Llego a la redacción y me avisa Mauricio de que en America Online Latin America acaban de despedir a 50 empleados, incluyéndole a él. Horror. Me entra la depresión, y no sólo por Mauricio, que tiene a su mujer en casa, guardando reposo total con su embarazo, a su madre en estado delicado y a su padre sin trabajo.
Ahora, ya cualquier cosa es factible. No sé si en los otros ramos y sectores industriales ha pasado lo mismo, pero el mundo periodístico de Miami ha sufrido mucho en el último año.
Primero fue la bicoca de las compañías de Internet, donde se contrataba a cualquiera (yo incluido) con salarios fabulosos. Gente muy mediocre llegó muy lejos durante 1999 gracias al espectacular resurgir de los ".coms". Muchos nos creímos que era la justa venganza sobre El Nuevo Herald, un periódico que maltrató y abusó a numerosas personas con talento por el mero hecho de que podía.

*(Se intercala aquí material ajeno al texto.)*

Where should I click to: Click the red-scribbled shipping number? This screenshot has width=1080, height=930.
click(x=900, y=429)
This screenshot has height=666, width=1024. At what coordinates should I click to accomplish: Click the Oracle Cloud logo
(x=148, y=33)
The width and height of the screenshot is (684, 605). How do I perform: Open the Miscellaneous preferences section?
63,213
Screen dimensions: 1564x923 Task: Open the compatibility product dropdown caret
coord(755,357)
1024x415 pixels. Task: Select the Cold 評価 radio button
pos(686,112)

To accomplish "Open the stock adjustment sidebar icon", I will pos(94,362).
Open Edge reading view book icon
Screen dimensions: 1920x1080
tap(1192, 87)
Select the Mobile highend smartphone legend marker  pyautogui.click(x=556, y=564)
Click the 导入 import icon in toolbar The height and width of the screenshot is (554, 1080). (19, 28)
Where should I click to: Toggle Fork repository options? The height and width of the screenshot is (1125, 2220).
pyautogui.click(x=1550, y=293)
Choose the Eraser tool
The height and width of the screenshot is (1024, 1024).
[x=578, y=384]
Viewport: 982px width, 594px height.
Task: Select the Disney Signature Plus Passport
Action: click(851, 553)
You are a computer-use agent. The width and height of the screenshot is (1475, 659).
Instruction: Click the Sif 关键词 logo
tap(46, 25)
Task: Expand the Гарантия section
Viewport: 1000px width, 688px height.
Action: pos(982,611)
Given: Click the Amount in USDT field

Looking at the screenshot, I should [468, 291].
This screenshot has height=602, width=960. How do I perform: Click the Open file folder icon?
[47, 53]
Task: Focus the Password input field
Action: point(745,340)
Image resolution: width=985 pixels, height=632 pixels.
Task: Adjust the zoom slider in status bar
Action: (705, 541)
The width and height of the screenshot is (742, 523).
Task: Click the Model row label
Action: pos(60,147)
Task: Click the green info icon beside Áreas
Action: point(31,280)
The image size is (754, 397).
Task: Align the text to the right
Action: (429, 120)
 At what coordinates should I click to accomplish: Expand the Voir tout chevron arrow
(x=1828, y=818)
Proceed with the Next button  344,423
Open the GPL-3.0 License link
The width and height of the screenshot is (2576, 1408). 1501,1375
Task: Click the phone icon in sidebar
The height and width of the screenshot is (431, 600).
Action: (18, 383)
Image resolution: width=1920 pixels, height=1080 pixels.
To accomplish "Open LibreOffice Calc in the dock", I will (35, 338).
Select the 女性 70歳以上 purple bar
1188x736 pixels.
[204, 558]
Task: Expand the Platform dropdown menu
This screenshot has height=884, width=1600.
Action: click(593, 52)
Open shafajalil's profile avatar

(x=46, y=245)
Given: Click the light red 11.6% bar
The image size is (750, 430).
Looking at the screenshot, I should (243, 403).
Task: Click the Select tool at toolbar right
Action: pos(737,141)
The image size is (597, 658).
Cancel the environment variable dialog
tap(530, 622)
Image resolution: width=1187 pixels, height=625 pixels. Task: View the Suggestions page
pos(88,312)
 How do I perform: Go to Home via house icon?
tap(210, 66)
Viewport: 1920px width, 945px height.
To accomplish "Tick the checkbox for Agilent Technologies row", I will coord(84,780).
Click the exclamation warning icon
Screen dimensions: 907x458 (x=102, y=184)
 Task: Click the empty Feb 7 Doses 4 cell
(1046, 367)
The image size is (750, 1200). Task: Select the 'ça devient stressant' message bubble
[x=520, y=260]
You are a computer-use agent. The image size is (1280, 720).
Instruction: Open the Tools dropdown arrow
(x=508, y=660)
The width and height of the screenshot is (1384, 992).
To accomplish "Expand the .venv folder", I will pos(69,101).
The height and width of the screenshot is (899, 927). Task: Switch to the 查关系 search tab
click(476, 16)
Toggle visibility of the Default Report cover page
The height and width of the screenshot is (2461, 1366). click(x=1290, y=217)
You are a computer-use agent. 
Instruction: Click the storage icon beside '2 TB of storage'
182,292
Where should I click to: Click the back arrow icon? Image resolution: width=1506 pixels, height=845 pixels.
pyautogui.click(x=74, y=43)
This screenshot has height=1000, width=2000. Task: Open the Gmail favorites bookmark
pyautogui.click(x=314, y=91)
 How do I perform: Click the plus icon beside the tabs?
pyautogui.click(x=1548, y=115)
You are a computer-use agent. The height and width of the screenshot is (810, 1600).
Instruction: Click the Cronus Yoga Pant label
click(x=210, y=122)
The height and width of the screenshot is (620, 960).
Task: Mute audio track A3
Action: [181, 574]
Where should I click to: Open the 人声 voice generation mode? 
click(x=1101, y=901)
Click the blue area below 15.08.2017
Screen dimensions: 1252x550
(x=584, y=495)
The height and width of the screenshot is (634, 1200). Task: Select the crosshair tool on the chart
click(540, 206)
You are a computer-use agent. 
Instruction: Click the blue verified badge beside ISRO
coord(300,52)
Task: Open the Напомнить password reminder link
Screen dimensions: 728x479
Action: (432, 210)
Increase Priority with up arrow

Pero entonces llegó el verano de 2000, y las esperanzas se fueron desvaneciendo en la neblina de la bahía de Biscayne. La mala administración, el boato y las cuentas que no casaban empezaron a diezmar a las compañías.
Y ahora, hasta El Nuevo Herald despide, y sigue con su mecanismo de elevar a medianías y castigar a los que valen. Los medios en Miami nunca serán igual. Mi único consuelo es que fui, como en el antiguo juego de la oca, de trabajo en trabajo a ver dónde iba mejor.
Por alguna justicia histórica y poética, tengo ciertos deseos de que las cosas empeoren. Cuando estábamos en una verdadera danza de millones, nadie hizo caso de las advertencias de que esto no podía durar.
Parece la segunda vuelta de 1929, la revancha de los partidarios de Jean Baptiste Say y de John Maynard Keynes. Veremos quién tiene razón.